#### Exercise instructions
Identify, in the records below, every line where the string "agent" appears, and copy each such line.

━━━━━━━━━━━━━━━━━━━━

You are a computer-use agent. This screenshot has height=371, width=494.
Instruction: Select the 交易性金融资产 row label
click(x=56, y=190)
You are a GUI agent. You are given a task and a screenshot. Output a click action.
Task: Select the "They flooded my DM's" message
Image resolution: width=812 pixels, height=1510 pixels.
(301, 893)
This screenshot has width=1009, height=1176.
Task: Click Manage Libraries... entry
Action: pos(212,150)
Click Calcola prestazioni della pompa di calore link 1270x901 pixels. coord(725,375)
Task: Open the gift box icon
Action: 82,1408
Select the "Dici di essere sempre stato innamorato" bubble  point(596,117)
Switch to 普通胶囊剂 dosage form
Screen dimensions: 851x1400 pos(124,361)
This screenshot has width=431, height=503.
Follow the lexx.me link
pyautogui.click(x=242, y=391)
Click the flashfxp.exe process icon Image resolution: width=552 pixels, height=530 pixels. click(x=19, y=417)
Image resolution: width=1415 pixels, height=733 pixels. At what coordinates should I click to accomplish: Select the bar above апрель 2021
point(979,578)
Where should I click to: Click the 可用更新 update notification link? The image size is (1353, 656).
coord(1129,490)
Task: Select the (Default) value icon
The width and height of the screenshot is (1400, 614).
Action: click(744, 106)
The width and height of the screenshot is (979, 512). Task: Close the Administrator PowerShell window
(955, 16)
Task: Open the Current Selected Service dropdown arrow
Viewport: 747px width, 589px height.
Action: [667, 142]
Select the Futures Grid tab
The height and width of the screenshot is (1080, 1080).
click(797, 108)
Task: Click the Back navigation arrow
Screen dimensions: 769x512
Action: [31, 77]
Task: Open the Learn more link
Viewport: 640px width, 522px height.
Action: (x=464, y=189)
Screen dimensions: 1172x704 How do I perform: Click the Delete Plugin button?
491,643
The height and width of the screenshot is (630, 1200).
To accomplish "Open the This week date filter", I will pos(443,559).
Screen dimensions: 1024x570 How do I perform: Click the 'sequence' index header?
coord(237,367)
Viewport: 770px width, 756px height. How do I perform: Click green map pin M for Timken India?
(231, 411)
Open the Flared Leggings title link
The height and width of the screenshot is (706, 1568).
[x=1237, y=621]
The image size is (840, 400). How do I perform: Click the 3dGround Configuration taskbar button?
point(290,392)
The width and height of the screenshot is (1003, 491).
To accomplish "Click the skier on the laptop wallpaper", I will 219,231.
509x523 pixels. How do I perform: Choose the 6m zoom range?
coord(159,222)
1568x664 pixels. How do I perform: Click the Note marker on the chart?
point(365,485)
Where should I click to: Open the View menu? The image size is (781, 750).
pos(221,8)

━━━━━━━━━━━━━━━━━━━━

#### Written response
You are a computer-use agent. This screenshot has height=371, width=494.
You are a GUI agent. You are given a task and a screenshot. Output a click action.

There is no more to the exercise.